> [What is expected]:
Write out every record below exactly, so that nothing differs from what is shown.

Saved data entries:
------------------------------------

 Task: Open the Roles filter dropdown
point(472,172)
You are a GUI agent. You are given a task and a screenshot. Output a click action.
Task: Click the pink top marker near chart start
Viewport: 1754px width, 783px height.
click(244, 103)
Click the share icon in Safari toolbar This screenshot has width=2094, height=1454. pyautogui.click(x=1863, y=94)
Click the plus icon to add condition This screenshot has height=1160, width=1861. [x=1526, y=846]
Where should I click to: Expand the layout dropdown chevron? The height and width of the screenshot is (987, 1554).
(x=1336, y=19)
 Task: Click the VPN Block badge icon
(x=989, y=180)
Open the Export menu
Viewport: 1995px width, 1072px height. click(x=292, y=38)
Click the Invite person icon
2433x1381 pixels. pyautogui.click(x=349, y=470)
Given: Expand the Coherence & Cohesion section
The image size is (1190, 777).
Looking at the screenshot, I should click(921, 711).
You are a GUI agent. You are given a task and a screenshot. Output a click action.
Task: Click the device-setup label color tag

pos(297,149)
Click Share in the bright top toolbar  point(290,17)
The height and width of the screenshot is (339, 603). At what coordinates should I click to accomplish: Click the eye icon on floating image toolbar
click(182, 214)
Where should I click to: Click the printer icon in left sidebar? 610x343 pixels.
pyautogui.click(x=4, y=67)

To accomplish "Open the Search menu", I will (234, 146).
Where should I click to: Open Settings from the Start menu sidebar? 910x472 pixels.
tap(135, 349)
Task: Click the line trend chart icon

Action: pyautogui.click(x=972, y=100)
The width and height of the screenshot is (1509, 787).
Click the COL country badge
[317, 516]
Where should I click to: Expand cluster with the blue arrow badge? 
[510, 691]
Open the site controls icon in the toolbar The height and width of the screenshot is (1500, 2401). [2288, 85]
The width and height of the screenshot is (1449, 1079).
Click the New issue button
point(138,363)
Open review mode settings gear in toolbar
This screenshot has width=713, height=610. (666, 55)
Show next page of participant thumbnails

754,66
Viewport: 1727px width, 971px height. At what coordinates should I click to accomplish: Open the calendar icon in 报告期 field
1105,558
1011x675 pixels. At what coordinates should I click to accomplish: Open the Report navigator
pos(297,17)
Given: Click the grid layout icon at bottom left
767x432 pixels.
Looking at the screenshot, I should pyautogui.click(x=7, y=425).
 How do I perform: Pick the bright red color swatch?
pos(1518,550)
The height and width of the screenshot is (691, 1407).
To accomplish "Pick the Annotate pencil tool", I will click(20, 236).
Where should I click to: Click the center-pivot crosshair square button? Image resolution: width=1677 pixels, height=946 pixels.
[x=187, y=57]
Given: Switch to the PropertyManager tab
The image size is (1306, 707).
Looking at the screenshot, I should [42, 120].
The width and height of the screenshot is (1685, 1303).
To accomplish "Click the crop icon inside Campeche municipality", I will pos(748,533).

------------------------------------

> [Expected answer]:
 Task: Open the Roles filter dropdown
point(472,172)
You are a GUI agent. You are given a task and a screenshot. Output a click action.
Task: Click the pink top marker near chart start
Viewport: 1754px width, 783px height.
click(244, 103)
Click the share icon in Safari toolbar This screenshot has width=2094, height=1454. pyautogui.click(x=1863, y=94)
Click the plus icon to add condition This screenshot has height=1160, width=1861. [x=1526, y=846]
Where should I click to: Expand the layout dropdown chevron? The height and width of the screenshot is (987, 1554).
(x=1336, y=19)
 Task: Click the VPN Block badge icon
(x=989, y=180)
Open the Export menu
Viewport: 1995px width, 1072px height. click(x=292, y=38)
Click the Invite person icon
2433x1381 pixels. pyautogui.click(x=349, y=470)
Given: Expand the Coherence & Cohesion section
The image size is (1190, 777).
Looking at the screenshot, I should click(921, 711).
You are a GUI agent. You are given a task and a screenshot. Output a click action.
Task: Click the device-setup label color tag

pos(297,149)
Click Share in the bright top toolbar  point(290,17)
The height and width of the screenshot is (339, 603). At what coordinates should I click to accomplish: Click the eye icon on floating image toolbar
click(182, 214)
Where should I click to: Click the printer icon in left sidebar? 610x343 pixels.
pyautogui.click(x=4, y=67)

To accomplish "Open the Search menu", I will (234, 146).
Where should I click to: Open Settings from the Start menu sidebar? 910x472 pixels.
tap(135, 349)
Task: Click the line trend chart icon

Action: pyautogui.click(x=972, y=100)
The width and height of the screenshot is (1509, 787).
Click the COL country badge
[317, 516]
Where should I click to: Expand cluster with the blue arrow badge? 
[510, 691]
Open the site controls icon in the toolbar The height and width of the screenshot is (1500, 2401). [2288, 85]
The width and height of the screenshot is (1449, 1079).
Click the New issue button
point(138,363)
Open review mode settings gear in toolbar
This screenshot has width=713, height=610. (666, 55)
Show next page of participant thumbnails

754,66
Viewport: 1727px width, 971px height. At what coordinates should I click to accomplish: Open the calendar icon in 报告期 field
1105,558
1011x675 pixels. At what coordinates should I click to accomplish: Open the Report navigator
pos(297,17)
Given: Click the grid layout icon at bottom left
767x432 pixels.
Looking at the screenshot, I should pyautogui.click(x=7, y=425).
 How do I perform: Pick the bright red color swatch?
pos(1518,550)
The height and width of the screenshot is (691, 1407).
To accomplish "Pick the Annotate pencil tool", I will click(20, 236).
Where should I click to: Click the center-pivot crosshair square button? Image resolution: width=1677 pixels, height=946 pixels.
[x=187, y=57]
Given: Switch to the PropertyManager tab
The image size is (1306, 707).
Looking at the screenshot, I should [42, 120].
The width and height of the screenshot is (1685, 1303).
To accomplish "Click the crop icon inside Campeche municipality", I will pos(748,533).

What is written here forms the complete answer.